# Bayesian Statistical Methods

## Partial solutions

### Chapter 3: Computational approaches

Jump to probem: 1, 3, 5, 7, 9, 11, 13, 15, 17

(1) MAP: Fast but doesn't quantify uncertainty

Numerical integration: Accurate but fails in high dimensions

CLT: Fast but requires a large sample size

Gibbs: Accurate but requires conjugate priors

M-H: Flexible but requires tuning

(3a) The conjugate prior is $$\lambda\sim\mbox{Gamma}(a,b)$$ and the posterior is \begin{align} p(\lambda|Y) &\propto \left[\prod_{i=1}^nf(Y_i|\lambda)\right]\pi(\lambda)\\ &\propto \left[\prod_{i=1}^n\lambda^{Y_i}\exp(-N_i\lambda)\right]\cdot[\lambda^{a-1}\exp(-\lambda b)]\\ &\propto \lambda^{(\sum_{i=1}^nY_i + a)-1}\exp\left[-\lambda\left(\sum_{i=1}^nN_i + b\right)\right] \end{align} and so $$\lambda|Y\sim\mbox{Gamma}(\sum_{i=1}^nY_i + a,\sum_{i=1}^nN_i + b)$$.

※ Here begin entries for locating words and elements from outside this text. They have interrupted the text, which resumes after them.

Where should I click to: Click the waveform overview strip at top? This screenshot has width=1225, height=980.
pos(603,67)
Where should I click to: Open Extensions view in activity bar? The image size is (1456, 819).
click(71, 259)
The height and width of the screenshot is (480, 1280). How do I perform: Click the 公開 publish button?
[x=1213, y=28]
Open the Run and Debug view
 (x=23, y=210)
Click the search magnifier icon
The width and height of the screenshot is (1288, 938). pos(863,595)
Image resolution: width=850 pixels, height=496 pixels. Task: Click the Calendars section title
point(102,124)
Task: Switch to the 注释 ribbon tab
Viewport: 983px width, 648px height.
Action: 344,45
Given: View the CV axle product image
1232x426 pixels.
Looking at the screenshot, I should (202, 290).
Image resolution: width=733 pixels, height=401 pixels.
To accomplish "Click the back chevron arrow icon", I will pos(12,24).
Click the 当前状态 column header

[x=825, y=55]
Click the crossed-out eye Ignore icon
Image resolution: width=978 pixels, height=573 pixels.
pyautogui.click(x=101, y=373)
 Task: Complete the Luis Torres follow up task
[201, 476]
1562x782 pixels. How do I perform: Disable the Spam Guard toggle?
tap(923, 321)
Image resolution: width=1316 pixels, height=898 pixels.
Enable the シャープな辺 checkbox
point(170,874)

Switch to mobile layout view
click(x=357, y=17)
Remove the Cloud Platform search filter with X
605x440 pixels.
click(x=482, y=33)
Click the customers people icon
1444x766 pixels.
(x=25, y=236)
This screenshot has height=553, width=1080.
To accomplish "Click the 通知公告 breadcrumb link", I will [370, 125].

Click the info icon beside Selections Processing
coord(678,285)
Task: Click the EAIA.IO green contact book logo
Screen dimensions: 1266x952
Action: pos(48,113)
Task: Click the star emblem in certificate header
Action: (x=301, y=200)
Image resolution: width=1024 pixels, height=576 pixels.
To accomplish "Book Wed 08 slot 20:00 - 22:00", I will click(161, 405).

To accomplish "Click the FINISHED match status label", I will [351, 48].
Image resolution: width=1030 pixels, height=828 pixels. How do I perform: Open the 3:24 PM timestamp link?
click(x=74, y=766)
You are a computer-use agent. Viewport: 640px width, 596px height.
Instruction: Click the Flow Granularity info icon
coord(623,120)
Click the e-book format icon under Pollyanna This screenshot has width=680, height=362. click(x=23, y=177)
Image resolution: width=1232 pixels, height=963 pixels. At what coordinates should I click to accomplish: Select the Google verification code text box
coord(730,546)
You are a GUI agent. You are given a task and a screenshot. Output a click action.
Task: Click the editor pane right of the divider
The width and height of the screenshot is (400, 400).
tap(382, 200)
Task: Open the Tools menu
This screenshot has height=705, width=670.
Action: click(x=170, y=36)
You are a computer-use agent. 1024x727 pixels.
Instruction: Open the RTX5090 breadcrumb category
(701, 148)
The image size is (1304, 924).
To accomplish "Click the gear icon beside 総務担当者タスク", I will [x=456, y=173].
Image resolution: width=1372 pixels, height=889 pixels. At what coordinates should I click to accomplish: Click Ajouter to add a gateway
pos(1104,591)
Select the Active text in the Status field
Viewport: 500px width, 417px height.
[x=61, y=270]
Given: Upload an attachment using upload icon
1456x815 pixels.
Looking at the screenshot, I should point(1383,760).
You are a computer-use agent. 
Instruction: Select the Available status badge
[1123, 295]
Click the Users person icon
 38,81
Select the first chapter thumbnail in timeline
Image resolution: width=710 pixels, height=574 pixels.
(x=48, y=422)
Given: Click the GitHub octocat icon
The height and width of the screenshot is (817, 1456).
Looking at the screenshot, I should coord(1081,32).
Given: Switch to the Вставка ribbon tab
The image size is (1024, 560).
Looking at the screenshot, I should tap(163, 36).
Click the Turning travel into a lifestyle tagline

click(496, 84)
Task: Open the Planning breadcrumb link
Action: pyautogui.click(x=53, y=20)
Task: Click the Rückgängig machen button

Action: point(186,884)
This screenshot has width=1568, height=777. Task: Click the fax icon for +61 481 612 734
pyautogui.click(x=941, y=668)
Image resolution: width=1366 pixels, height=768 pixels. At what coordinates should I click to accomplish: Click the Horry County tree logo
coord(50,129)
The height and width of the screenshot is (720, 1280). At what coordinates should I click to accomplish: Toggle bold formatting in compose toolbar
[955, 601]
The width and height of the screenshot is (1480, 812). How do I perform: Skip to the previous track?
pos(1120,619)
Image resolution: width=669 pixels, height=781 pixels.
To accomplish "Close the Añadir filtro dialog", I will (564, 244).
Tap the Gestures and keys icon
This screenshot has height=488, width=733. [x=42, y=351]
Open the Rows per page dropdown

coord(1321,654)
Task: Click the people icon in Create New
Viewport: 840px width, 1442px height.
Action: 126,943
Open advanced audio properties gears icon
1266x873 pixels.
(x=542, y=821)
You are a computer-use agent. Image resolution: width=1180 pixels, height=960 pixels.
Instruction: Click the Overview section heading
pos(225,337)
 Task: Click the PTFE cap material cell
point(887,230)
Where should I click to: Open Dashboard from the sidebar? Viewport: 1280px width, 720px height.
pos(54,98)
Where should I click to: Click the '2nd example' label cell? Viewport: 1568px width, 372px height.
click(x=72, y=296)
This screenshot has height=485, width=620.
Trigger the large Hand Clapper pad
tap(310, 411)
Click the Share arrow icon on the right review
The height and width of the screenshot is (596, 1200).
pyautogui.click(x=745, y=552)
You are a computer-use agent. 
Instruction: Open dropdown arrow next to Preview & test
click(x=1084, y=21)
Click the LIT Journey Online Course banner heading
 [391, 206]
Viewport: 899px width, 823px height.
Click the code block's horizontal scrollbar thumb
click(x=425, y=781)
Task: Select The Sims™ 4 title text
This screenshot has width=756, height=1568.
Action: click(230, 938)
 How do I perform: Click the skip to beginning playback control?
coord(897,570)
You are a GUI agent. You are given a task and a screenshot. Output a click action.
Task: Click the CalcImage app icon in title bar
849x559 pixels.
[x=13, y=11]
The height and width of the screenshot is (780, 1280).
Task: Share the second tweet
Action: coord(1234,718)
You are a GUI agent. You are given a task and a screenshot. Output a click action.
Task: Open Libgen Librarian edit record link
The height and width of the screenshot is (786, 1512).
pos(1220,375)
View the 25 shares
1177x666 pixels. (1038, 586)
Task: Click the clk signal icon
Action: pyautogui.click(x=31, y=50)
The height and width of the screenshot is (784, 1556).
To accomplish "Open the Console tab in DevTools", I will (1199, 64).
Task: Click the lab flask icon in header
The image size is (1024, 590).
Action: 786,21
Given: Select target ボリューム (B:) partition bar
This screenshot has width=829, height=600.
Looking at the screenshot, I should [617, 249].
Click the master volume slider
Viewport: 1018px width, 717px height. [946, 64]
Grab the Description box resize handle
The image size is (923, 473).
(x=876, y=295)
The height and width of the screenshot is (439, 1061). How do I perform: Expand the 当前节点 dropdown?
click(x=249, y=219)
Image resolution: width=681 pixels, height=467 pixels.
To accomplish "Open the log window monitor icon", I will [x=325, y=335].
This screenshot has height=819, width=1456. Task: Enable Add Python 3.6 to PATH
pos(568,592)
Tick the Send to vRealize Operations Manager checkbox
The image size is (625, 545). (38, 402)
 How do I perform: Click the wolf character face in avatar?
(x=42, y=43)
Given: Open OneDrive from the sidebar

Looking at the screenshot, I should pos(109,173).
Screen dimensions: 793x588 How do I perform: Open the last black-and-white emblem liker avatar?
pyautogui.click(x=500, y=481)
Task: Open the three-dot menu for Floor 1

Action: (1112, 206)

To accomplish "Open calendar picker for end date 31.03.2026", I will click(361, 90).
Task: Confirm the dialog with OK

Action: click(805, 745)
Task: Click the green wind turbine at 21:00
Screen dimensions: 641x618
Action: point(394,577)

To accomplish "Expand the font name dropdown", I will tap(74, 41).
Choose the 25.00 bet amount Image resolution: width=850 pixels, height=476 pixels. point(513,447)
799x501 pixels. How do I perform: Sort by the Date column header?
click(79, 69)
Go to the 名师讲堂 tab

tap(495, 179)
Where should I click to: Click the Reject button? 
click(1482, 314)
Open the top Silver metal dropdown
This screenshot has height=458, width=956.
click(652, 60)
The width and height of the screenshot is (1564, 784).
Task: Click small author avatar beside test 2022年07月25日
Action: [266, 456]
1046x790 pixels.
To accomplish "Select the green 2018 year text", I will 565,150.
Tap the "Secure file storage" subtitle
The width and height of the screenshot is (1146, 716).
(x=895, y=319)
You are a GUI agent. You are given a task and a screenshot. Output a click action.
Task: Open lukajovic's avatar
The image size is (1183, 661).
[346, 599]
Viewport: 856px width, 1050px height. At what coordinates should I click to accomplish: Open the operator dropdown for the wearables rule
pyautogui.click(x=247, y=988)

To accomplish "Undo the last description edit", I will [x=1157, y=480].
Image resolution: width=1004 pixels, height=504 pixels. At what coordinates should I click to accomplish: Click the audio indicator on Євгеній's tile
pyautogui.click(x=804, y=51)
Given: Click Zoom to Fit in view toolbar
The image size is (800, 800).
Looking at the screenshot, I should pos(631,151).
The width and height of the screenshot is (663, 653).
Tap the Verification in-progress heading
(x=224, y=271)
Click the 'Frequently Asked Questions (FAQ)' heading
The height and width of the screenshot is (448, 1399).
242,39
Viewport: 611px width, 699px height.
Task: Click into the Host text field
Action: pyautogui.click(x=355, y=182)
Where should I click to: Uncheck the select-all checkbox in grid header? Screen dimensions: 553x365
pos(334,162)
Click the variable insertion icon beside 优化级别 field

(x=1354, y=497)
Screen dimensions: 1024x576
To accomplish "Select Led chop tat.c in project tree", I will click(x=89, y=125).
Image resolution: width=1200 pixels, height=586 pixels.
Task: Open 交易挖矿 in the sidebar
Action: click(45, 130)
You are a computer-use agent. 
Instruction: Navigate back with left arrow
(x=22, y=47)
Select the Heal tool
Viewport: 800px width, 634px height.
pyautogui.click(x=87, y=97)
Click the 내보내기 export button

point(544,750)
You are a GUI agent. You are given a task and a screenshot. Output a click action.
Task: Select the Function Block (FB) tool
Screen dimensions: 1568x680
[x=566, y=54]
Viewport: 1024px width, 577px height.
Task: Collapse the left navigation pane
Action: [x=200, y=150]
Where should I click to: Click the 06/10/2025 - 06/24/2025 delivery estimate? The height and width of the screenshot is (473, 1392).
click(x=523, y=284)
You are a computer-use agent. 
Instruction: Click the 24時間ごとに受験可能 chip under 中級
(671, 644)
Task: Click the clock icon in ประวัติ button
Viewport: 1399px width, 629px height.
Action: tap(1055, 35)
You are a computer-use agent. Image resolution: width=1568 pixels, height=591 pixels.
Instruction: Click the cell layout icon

(3b) For $$\lambda\in(0,20)$$ the posterior is $$p(\lambda|Y)\propto \prod_{i=1}^n f(Y_i|\lambda)$$. Therefore the log posterior is a constant plus $l(\lambda) = \sum_{i=1}^n[-N_i\lambda + Y_i\log(\lambda)].$ Taking the derivative and setting to zero gives $l'(\lambda)= -\sum_{i=1}^nN_i + [\sum_{i=1}^nY_i]/\lambda=0$ and so the MAP estimate is $${\hat \lambda} = [\sum_{i=1}^nY_i]/[\sum_{i=1}^nN_i]$$ (unless this is greater than 20, in which case the MAP is 20).

(3c)

  lambda <- seq(0.1,0.5,0.001)
post   <- dpois(12,50*lambda)*dpois(25,100*lambda)
MAP    <- (12+25)/(50+100)
MAP

## [1] 0.2466667

  plot(lambda,post,type="l",ylab="Posterior")
abline(v=MAP,col=2)


(3d) Taking the second derivative gives $\frac{d^2l(\lambda)}{d\lambda^2} = - [\sum_{i=1}^nY_i]/\lambda^2$ and so the approximate variance is $${\hat \lambda}^2/[\sum_{i=1}^nY_i]= [\sum_{i=1}^nY_i]/[\sum_{i=1}^nN_i]^2$$.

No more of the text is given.